= ФРАГМЕНТ СТРАНИЦЫ =
Анна Леонтьева — Ну, потому что разные ситуации, правильно ты сказала как-то в разговоре, что не мы решаем за Бога, сколько будет жить эта бабушка, потому что, может быть, ей суждено прожить до 100 лет или ещё что-нибудь.

Светлана Самара — Да, это не наше дело.

Анна Леонтьева — Да, Светлана, а вот хочется спросить тебя. Вот была девочка у тебя, тоже такая история, разрыв аорты, ну, я думаю, что у тебя все такие истории. Она, если не ошибаюсь, с восьмого этажа, да, она упала, и вывозили её на экскурсии, чтобы пробудить в ней вот это вот... даже не интерес к жизни, а как-то ты здорово так сказала, что есть жизнь помимо вот этой боли, да, что есть какие-то впечатления помимо вот этих страшных впечатлений. Как она себя сейчас чувствует, что происходит?

Светлана Самара — Сейчас она себя чувствует хорошо, мы только что с ней разговаривали, она в командировке в Краснодаре. Она ходит? Она ездит за рулем. Она ходит, она ездит за рулем, она вышла на диплом, завтра мы ждем, вот сегодня должны были получить, я как раз по дороге созвонилась с хирургом, подтверждение, это последняя реконструктивная операция на тазу, это сложно, это старая травма, это мало кто делает, практически никто не делает. Вот 5 лет мы искали команду, которая возьмется, мы нашли эту команду, сегодня нам должны были подтвердить квоту, но там какие-то технические накладки, они ее еще не видят, завтра они нам подтвердят квоту и дату госпитализации на операцию. Она будет возвращаться к этому времени из Краснодарского края, где она в командировке.

Анна Леонтьева — Ну это уже звучит, как вообще-то такая нормальная жизнь, да?

Светлана Самара — Ну это боец такой, это берсерк просто.

Анна Леонтьева — Это же девочка была переломанная.

Светлана Самара — Это девочка, она сейчас со своим молодым человеком.

Анна Леонтьева — Расскажи про эту свадьбу.

Светлана Самара — Это не свадьба пока еще.

= ПРЕДОСТАВЛЕННЫЕ ЗАПИСИ =
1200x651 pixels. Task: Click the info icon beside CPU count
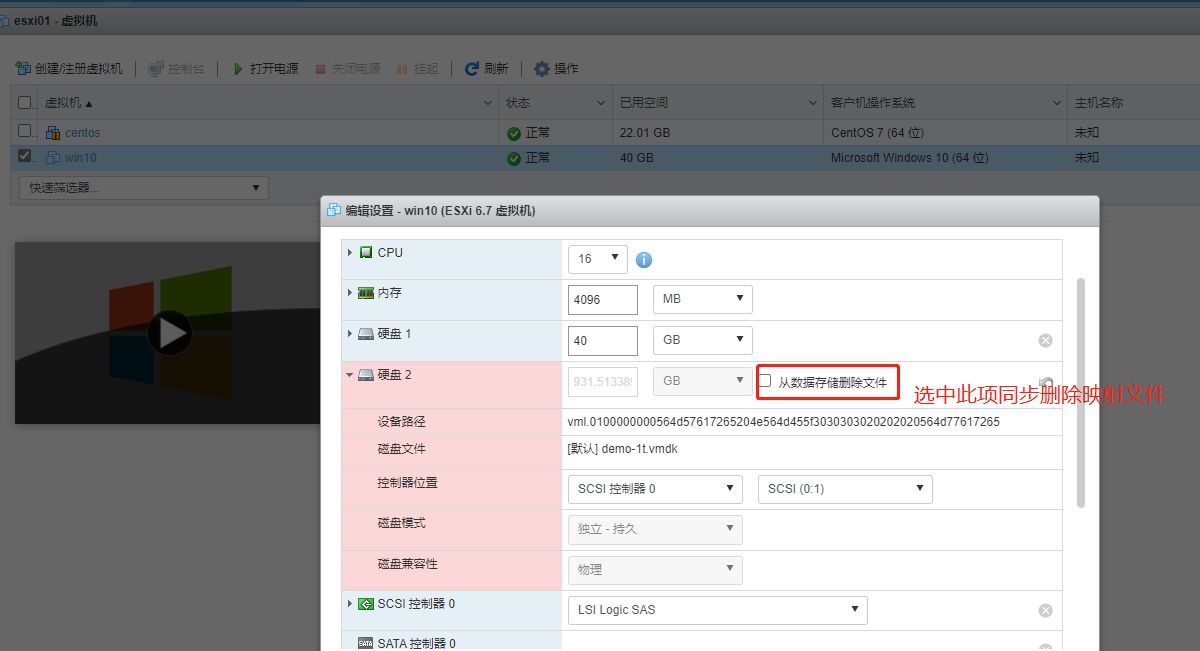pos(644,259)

==

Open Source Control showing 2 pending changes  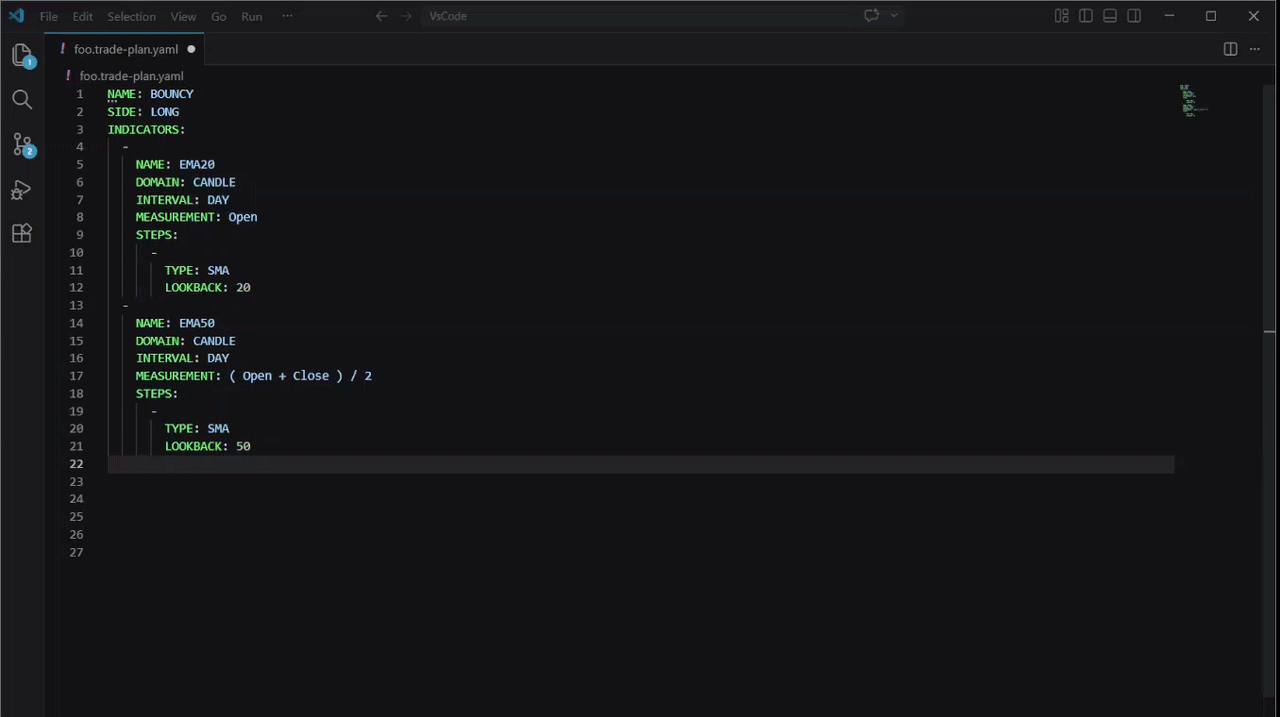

= СПИСОК ЗАДАНИЙ =
[1] В каком городе сейчас в командировке девочка, о которой идет речь во фрагменте беседы?
[2] Перескажите фрагмент беседы в двух предложениях.
[3] Перепишите дословно часть фрагмента беседы, начиная со слов «Светлана Самара — Сейчас она» и заканчивая словами «нормальная жизнь, да?».

= ОТВЕТЫ ПО НОМЕРАМ =
[1] В Краснодаре.

[2] Анна Леонтьева расспрашивает Светлану Самару о девочке, которая упала с восьмого этажа и которую вывозили на экскурсии. Светлана Самара отвечает, что сейчас девочка чувствует себя хорошо, водит машину, находится в командировке в Краснодаре и ждет подтверждения квоты на последнюю реконструктивную операцию на тазу.

[3]
Светлана Самара — Сейчас она себя чувствует хорошо, мы только что с ней разговаривали, она в командировке в Краснодаре. Она ходит? Она ездит за рулем. Она ходит, она ездит за рулем, она вышла на диплом, завтра мы ждем, вот сегодня должны были получить, я как раз по дороге созвонилась с хирургом, подтверждение, это последняя реконструктивная операция на тазу, это сложно, это старая травма, это мало кто делает, практически никто не делает. Вот 5 лет мы искали команду, которая возьмется, мы нашли эту команду, сегодня нам должны были подтвердить квоту, но там какие-то технические накладки, они ее еще не видят, завтра они нам подтвердят квоту и дату госпитализации на операцию. Она будет возвращаться к этому времени из Краснодарского края, где она в командировке.

Анна Леонтьева — Ну это уже звучит, как вообще-то такая нормальная жизнь, да?